* _About this exercise_
With the pictures removed, reproduce exactly the lines from the one that contains "Image resolution: width=214" through the last line of the entries below.

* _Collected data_

---

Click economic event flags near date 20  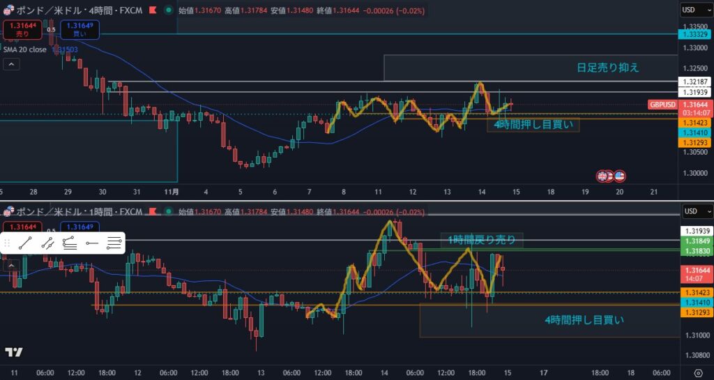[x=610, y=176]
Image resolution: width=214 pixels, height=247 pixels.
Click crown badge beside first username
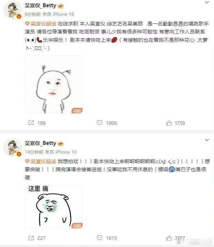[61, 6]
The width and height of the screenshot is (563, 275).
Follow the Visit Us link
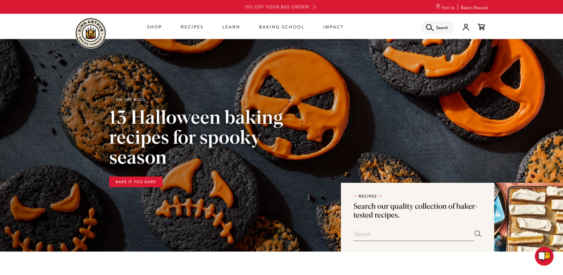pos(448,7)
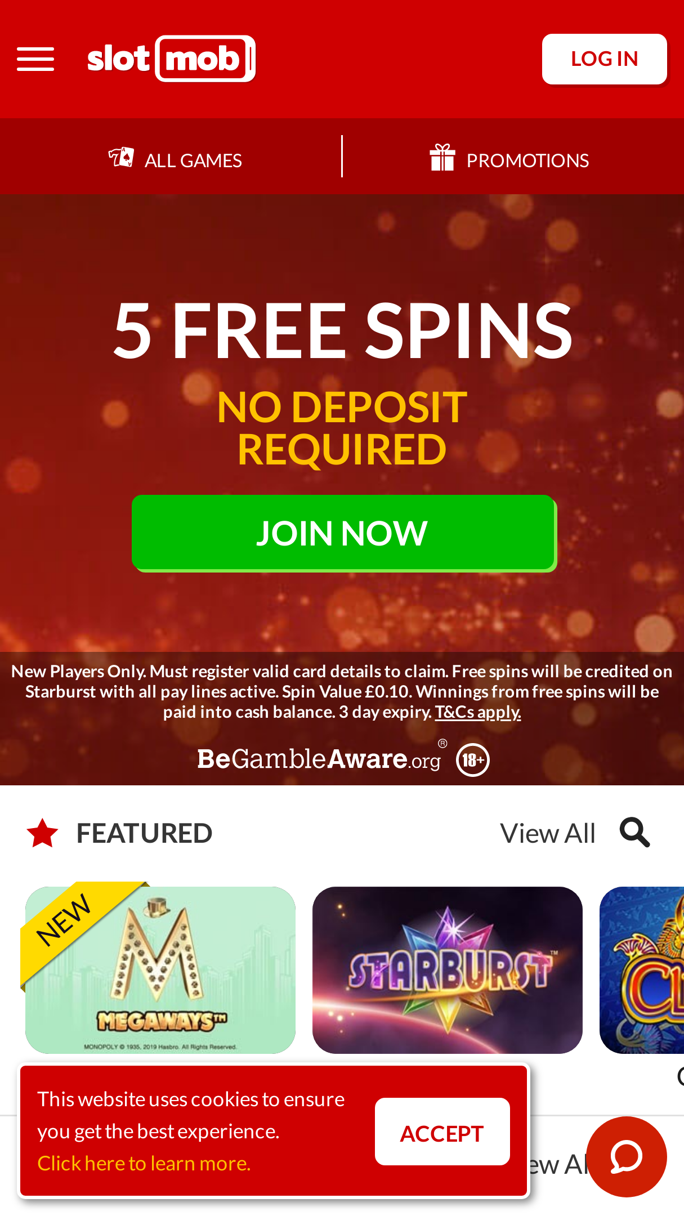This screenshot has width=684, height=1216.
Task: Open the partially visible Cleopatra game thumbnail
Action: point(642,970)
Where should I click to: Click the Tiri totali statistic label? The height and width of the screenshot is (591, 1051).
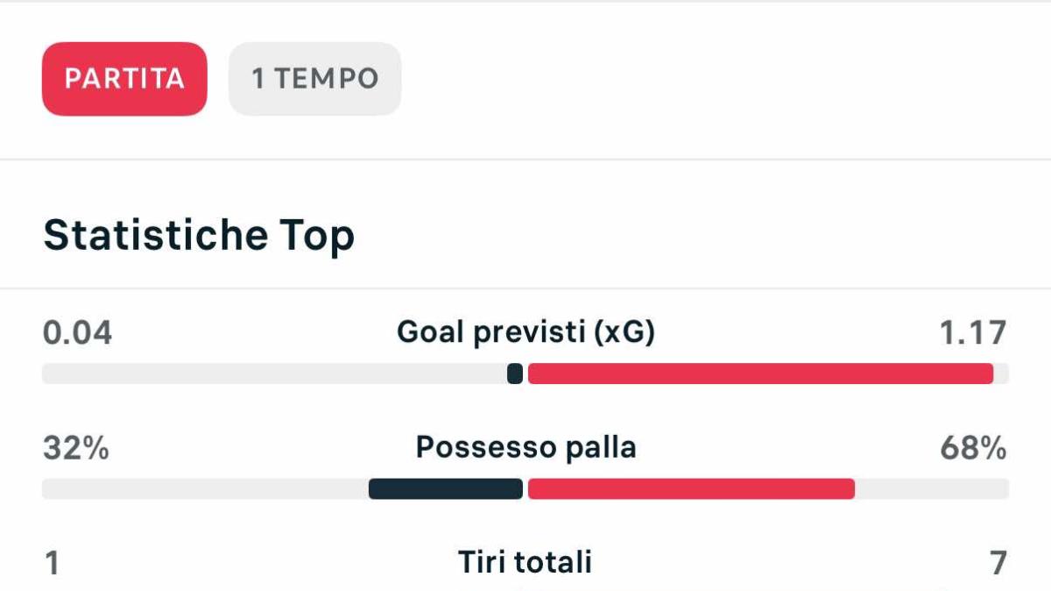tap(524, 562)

---

* _Response to the exercise_
Image resolution: width=214 pixels, height=247 pixels.
Click crown badge beside first username
[61, 6]
The width and height of the screenshot is (563, 275).
Follow the Visit Us link
pos(448,7)
This screenshot has width=684, height=1216.
Task: Open the partially visible Cleopatra game thumbnail
Action: point(642,970)
Where should I click to: Click the Tiri totali statistic label? The height and width of the screenshot is (591, 1051).
tap(524, 562)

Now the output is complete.